We paid a visit to Pastor Hvoslef on Monday, and had the pleasure of his company to dinner in the evening.  He is a Christian gentleman in the best sense of the term, and though we differed in matters of belief, I was deeply impressed with his piety and sincerity.  Madame Hvoslef and two rosy little Arctic blossoms shared his exile ­for this is nothing less than an exile to a man of cultivation and intellectual tastes.  In his house I saw ­the last thing one would have expected to find in the heart of Lapland ­a piano.  Madame Hvoslef, who is an accomplished performer, sat down to it, and gave us the barcarole from Massaniello.  While in the midst of a maze of wild Norwegian melodies, I saw the Pastor whisper something in her ear.  At once, to our infinite amazement, she boldly struck up “Yankee Doodle!” Something like an American war-whoop began to issue from Braisted’s mouth, but was smothered in time to prevent an alarm.  “How on earth did that air get into Lapland!” I asked.  “I heard Olé Bull play it at Christiania,” said Madame Hvoslef, “and learned it from memory afterwards.”

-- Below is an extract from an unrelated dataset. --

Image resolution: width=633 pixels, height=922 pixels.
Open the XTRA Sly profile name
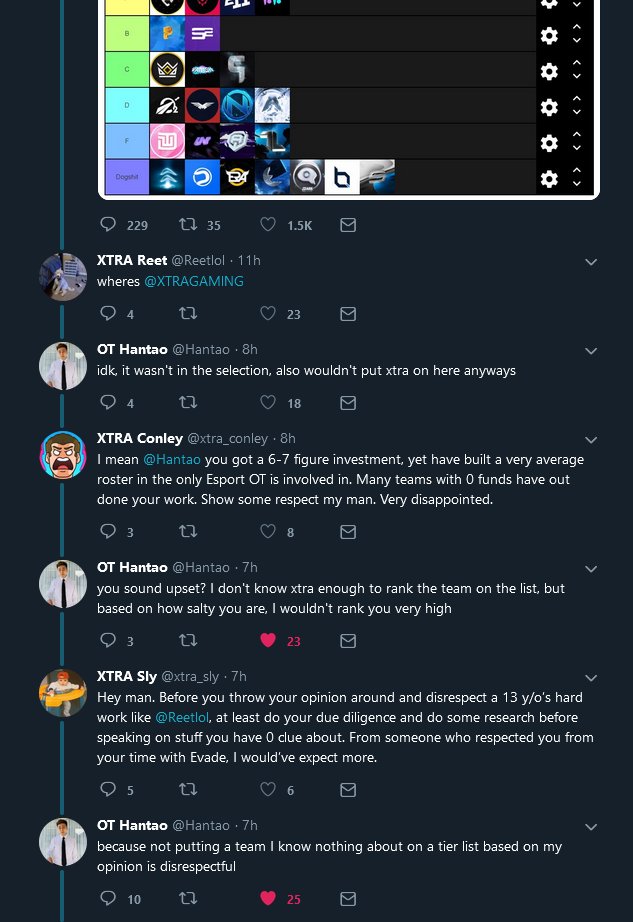[x=126, y=677]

The weather changed greatly after our arrival.  From 23 deg. below zero on Sunday evening, it rose to 8-1/2 deg. above, on Monday night, with a furious hurricane of snow from the north.  We sent for our deer from the hills early on Tuesday morning, in order to start on our return to Muoniovara.  The Lapps, however, have an Oriental disregard of time, and as there was no chance of our getting off before noon, we improved part of the delay in visiting the native schools and some of the earthen huts, or, rather, dens, in which most of the inhabitants live.  There were two schools, each containing about twenty scholars ­fat, greasy youngsters, swaddled in reindeer skins, with blue eyes, light brown or yellow hair, and tawny red cheeks, wherever the original colour could be discerned.  As the rooms were rather warm, the odour of Lapp childhood was not quite as fresh as a cowslip, and we did not tarry long among them.

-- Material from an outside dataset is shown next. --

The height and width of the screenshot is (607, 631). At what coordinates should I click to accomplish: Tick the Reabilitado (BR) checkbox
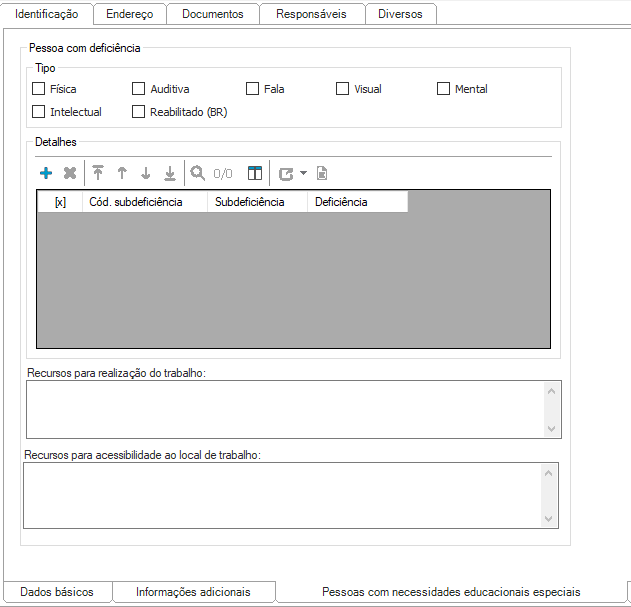coord(139,112)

Approaching the side of a pile of dirt covered with snow, we pushed one after another, against a small square door, hung at such a slant that it closed of itself, and entered an ante-den used as a store-room.  Another similar door ushered us into the house, a rude, vaulted space, framed with poles, sticks and reindeer hides, and covered compactly with earth, except a narrow opening in the top to let out the smoke from a fire kindled in the centre.  Pieces of reindeer hide, dried flesh, bags of fat, and other articles, hung from the frame and dangled against our heads as we entered.  The den was not more than five feet high by about eight feet in diameter.  The owner, a jolly, good-humoured Lapp, gave me a low wooden stool, while his wife, with a pipe in her mouth, squatted down on the hide which served for a bed and looked at me with amiable curiosity.  I contemplated them for a while with my eyes full of tears (the smoke being very thick,) until finally both eyes and nose could endure no more, and I sought the open air again.